I'm not sure its working. She looks like a child still and she tried the coming out thing with "spring breakers" and that didn't go so well for her


----------



## ericzim (Jun 24, 2012)

Thanks for the review Mike. I rented this one thinking it was another movie like "Drive" with Ryan Gossling or Ryan O'Neal in "The Driver". Way off on both counts. I didn't mind the shaky Cam or the lack of an unknown/unseen bad guy, what killed this one for me was Selena Gomez and her poor line delivery and her improbable & unbelievable Elite Hacker/Auto Customizer persona.


----------



## Mike Edwards (Mar 10, 2011)

yeah, I'm all for suspension of disbelief in the ludicrous (look at the "Fast and Furious" series).... but Selena Gomez just CAN'T pull it off


----------



## snowmanick (Oct 16, 2007)

Mike Edwards said:


> yeah, I'm all for suspension of disbelief in the ludicrous (look at the "Fast and Furious" series).... but Selena Gomez just CAN'T pull it off


This is one of the reasons I just can't bring myself to see this film. The bass is supposed to be nuts, I generally like Ethan Hawke films, and I am a giant Mustang nut, but I can't watch the Chipmunk.


----------



## B- one (Jan 13, 2013)

Thanks for the review Mike, and saving me from buying this train wreck. I hate the shaky cam stuff.


----------



## Bodyslam (Feb 22, 2015)

I was disappointed to see that this review was NOT of "The Getaway," one of two Steve McQueen films directed by Sam Peckinpah.
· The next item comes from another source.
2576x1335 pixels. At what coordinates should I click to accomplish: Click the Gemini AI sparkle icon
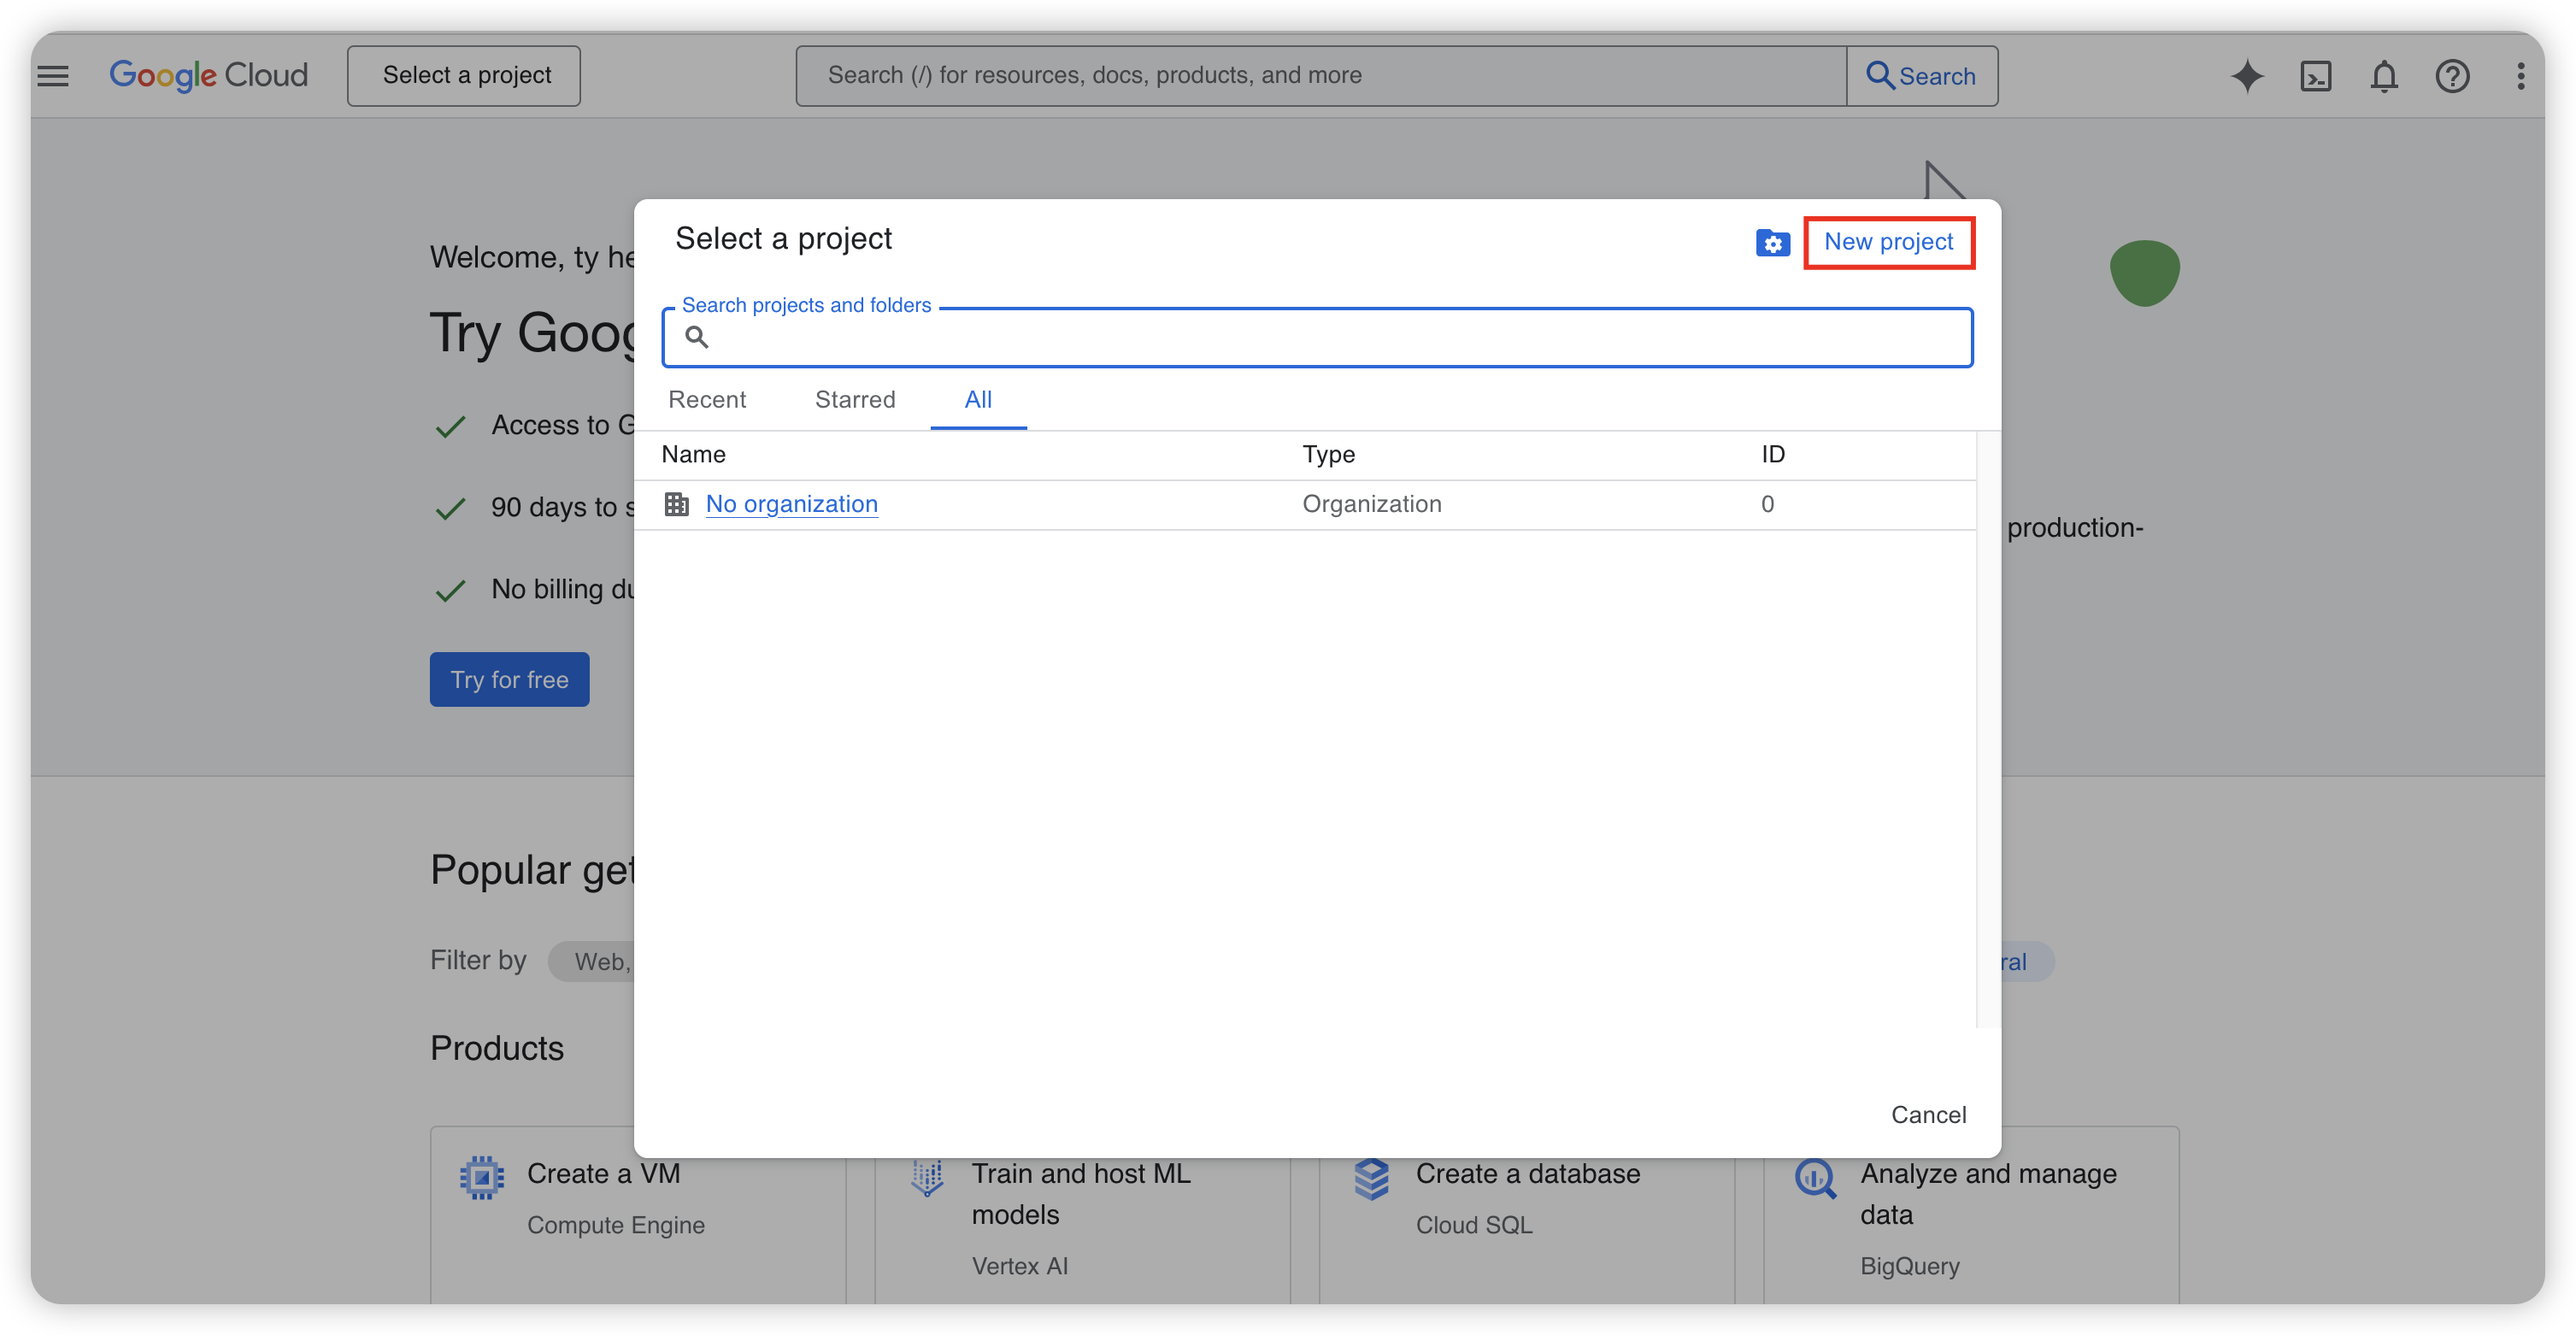(x=2246, y=76)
I hope to see that one get reviewed some day, now that it's out on Blu-Ray.


----------



## Mike Edwards (Mar 10, 2011)

Bodyslam said:


> I was disappointed to see that this review was NOT of "The Getaway," one of two Steve McQueen films directed by Sam Peckinpah. I hope to see that one get reviewed some day, now that it's out on Blu-Ray.


lol, yeah, a biiiiiiiiiiiiit different. with the Peckinpah one being the better movie obviously


----------